Le livre s'ouvre sur la découverte par la jeune Shandee, d'un avant-bras appartenant à un dénommé Dave. Ce membre autonome a des exigences - il demande à être entretenu et nourri - mais procure aussi des avantages : il peut apporter une satisfaction sexuelle, et il ne reste pas du tout indifférent à la souplesse et à la douceur du corps de Shandee. On apprend assez vite que l'apparition du bras de Dave est le fruit d'une amputation temporaire et volontaire acceptée par ce dernier en échange de son entrée dans La belle échappée, une " sex resort " très coûteuse mais où tous les fantasmes féminins et masculins sont stimulés, sinon assouvis.
Les moyens d'accès à cet univers parallèle sont divers : certains y parviennent en cherchant à se débarrasser de tatouages encombrants, d'autres en répondant à une petite annonce, d'autres encore en s'introduisant dans le sèche-linge d'une laverie automatique, en pénétrant à l'intérieur d'une sculpture en bois (un corps de femme) créée par une artiste japonaise. À l'inverse de la plupart des grandes multinationales, L'échappée belle est dirigée par une certaine Lila dont la devise est " mon plaisir est votre plaisir ".
Chaque chapitre conte ainsi une expérience différente, illustrant le caractère étrange, surprenant et divers de la libido humaine.
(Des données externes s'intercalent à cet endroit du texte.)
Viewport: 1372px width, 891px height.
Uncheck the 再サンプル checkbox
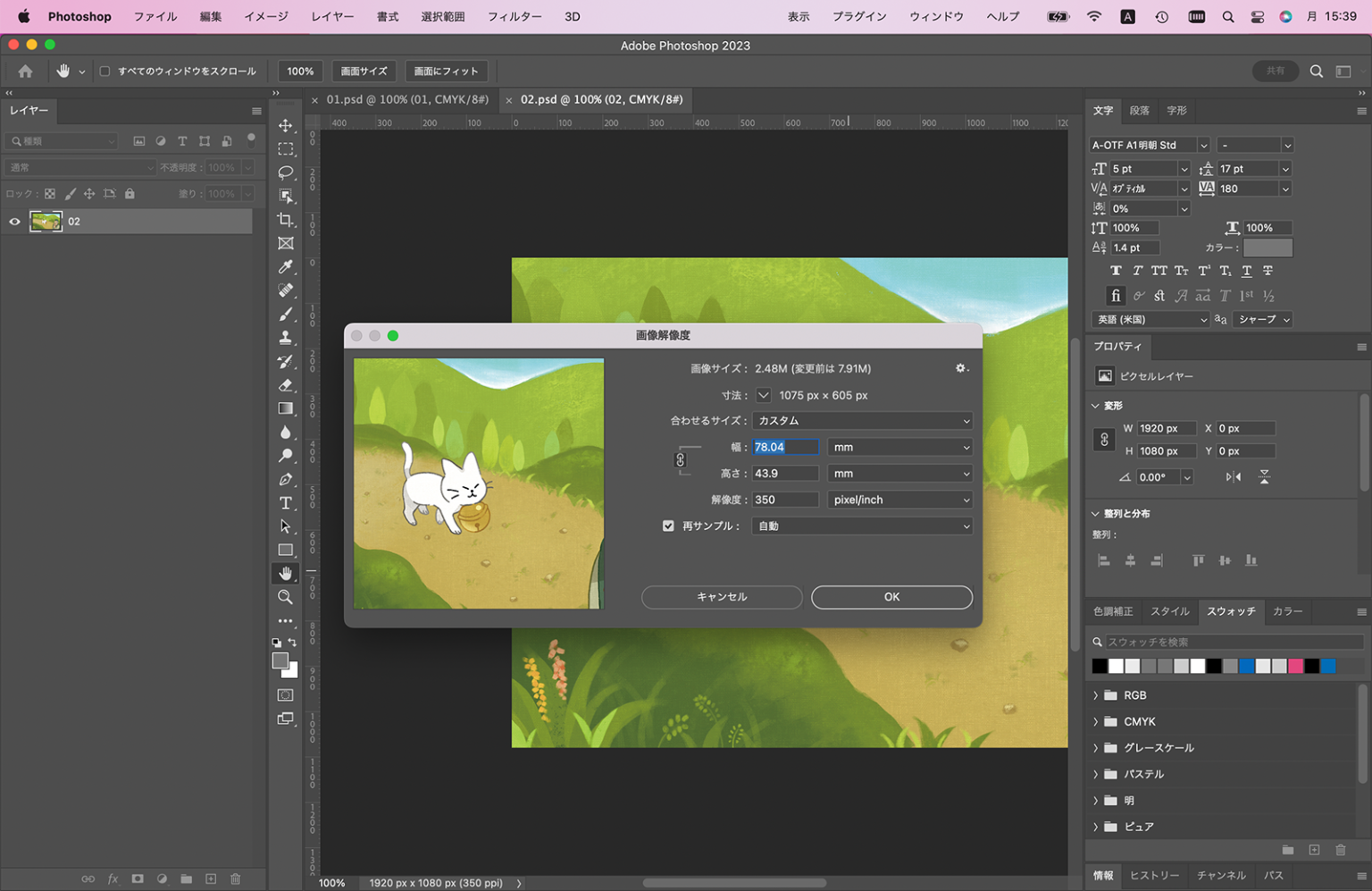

Au fil des pages, on découvre l'éventail des divertissements proposés par l'établissement, dont les " masturbateaux ", le " berceau-vulve ", les " levrettes alignées " et cette " salle de velours " où les compositeurs Borodine et Rimski-Korsakov pratiquent un massage de pied à l'aide de leurs génitoires.
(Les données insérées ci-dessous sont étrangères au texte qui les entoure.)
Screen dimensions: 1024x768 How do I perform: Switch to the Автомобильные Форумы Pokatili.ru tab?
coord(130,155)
Certains hommes acceptent aussi de se faire temporairement couper la tête et de servir sexuellement des femmes. Il est donc logique que le récit se termine par une grande fête dont l'un des buts est de remettre ensemble les membres (phallus, mains, têtes...) avec les corps respectifs qui avaient été privés de ces appendices. C'est ainsi que la jeune Shandee du début fait la connaissance de Dave au grand complet : le bras de Dave retrouve le reste du jeune homme et le désir de ce dernier pour Shandee est immédiat.
Pour lecteurs (et -trices) adultes et averti(e)s
J'ai beaucoup aimé l'idée d'associer fantasy et littérature érotique, je me suis donc lancée dans La Belle Echappée. Vendu au rayon littérature étrangère, l'éditeur précise "roman grivois" sur la couverture. En fait il s'agit réellement d'un écrit pornographique, d'ou le titre de ma critique...
Une fois le livre refermé, 2 constats s'imposent à moi. Le premier est que l'écriture est belle, avec de délicieux néologismes, de la légèreté et une imagination sans bornes. C'est très bien fait, lumineux. On est loin de la pornographie crasse de certaines plumes à scandale... Bref, La Belle Echappée est une réussite, vous l'avez compris. Mais un second constat s'impose ensuite : une fois l'effet de surprise passée, je me suis un peu lassée malgré tout. C'est un phénomène étrange qui me saisit à chaque fois que je tente une incursion en littérature érotique, qui n'est finalement pas ma tasse de thé !
Bilan en demi-teintes, donc. Mais sans aucun regret.